Futures tick decrease as inflation worries hit CPI information

© Reuters. FILE PHOTO: Traders work the floor of the New York Stock Exchange (NYSE) in New York City, United States on October 20, 2021. REUTERS / Brendan McDermid

By Shreyashi Sanyal

(Reuters) – Wall Street stock futures were down on Wednesday as signs of rising inflation around the world dampened investor sentiment ahead of the US consumer price data release.

The Department of Labor's consumer price index (CPI) matures at 8:30 a.m. ET and is expected to rise 5.8% in October, after rising 5.4% the previous month.

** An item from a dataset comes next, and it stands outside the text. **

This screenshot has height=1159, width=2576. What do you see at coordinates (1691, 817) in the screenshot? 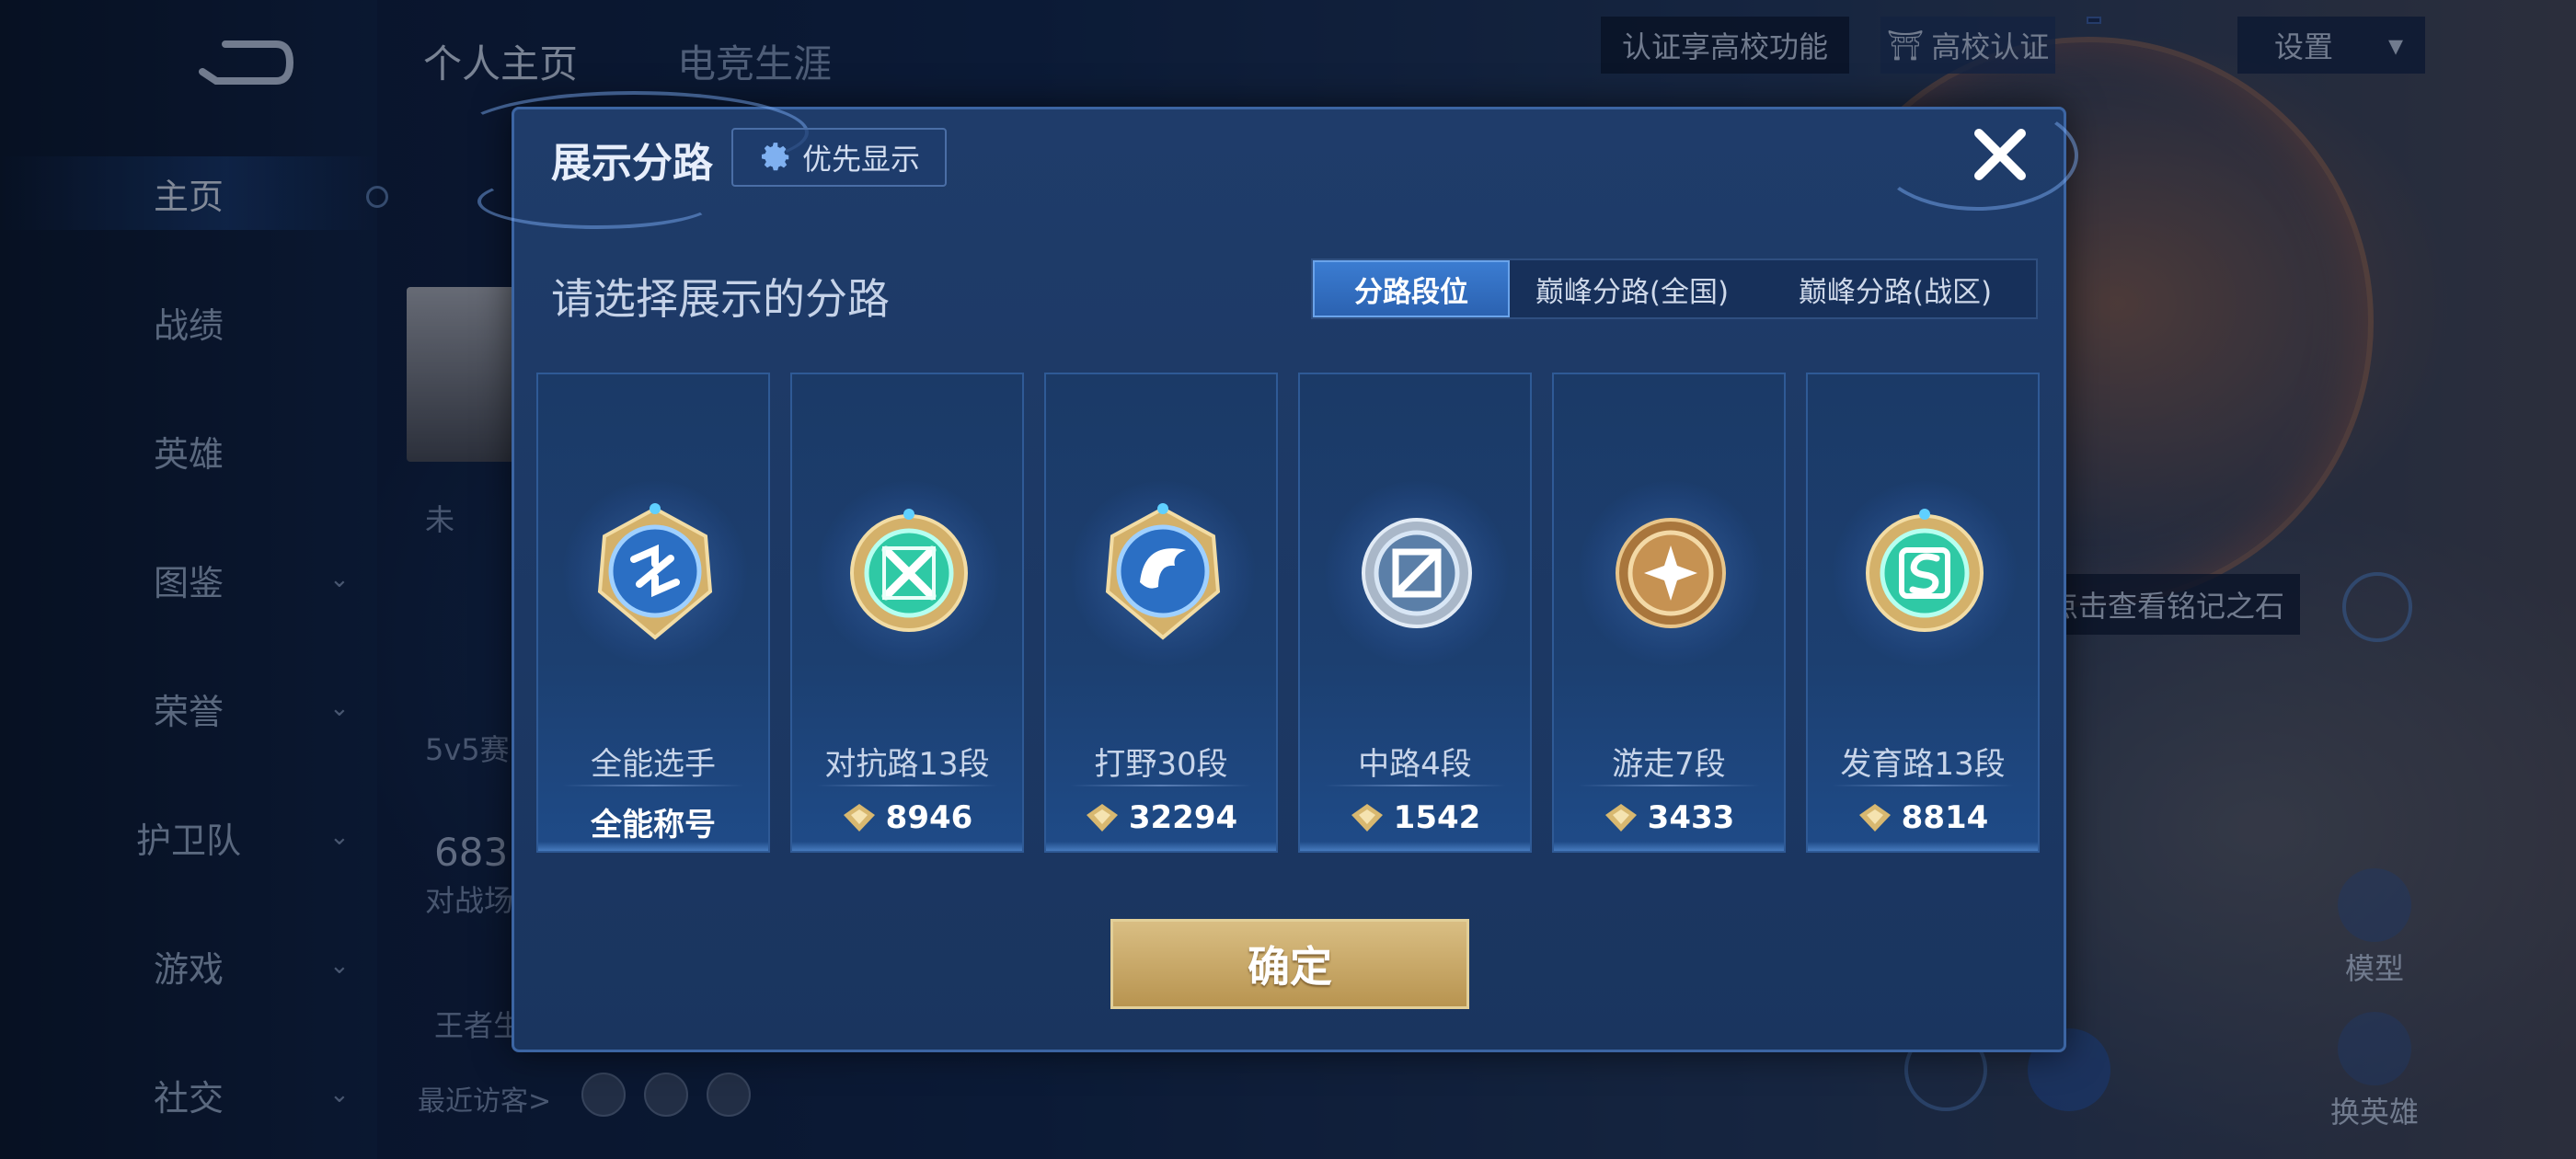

Coming a day after producer price data showed a solid spike in October, the report examines the extent to which manufacturers passed higher costs on to consumers, who spend 70% of the US economy.

Wall Street major indices ended their long streak of record closing highs on Tuesday as investors took gains from the recent surge in earnings, especially in the absence of market-moving catalysts.

The declines on Wednesday came after data showed Chinese factory prices hit a 26-year high in October, while economic advisers to the German government said they expect the current surge in inflation to continue well into 2022.

The losses were broad. Major lenders, including JPMorgan Chase & Co (NYSE :), Morgan Stanley (NYSE 🙂 and Goldman Sachs (NYSE 🙂 each fell about 0.3% in pre-trading hours.

Large industrial and energy companies like Caterpillar Inc (NYSE :), 3M Co, and Chevron (NYSE 🙂 Inc lost between 0.3% and 0.4%.

Mega-cap technology and communications companies including Apple Inc (NASDAQ :), Microsoft Corporation (NASDAQ :), Inc (NASDAQ :), Meta Platforms Inc, formerly known as Facebook (NASDAQ :), and Alphabet (NASDAQ 🙂 Inc fell between 0.4% and 0.9%.

But shares of Tesla (NASDAQ 🙂 Inc rose 0.1% and stabilized after a two-day sell-off that saw the electric vehicle maker drop as much as $ 200 billion in market cap.

At 6:44 p.m. ET, they were down 90 points or 0.25%, down 16.25 points or 0.35%, and 95.75 points or 0.59%.

Investors also looked forward to the release of the weekly unemployment claims data, which will likely show that fewer Americans opted for government unemployment benefits last week.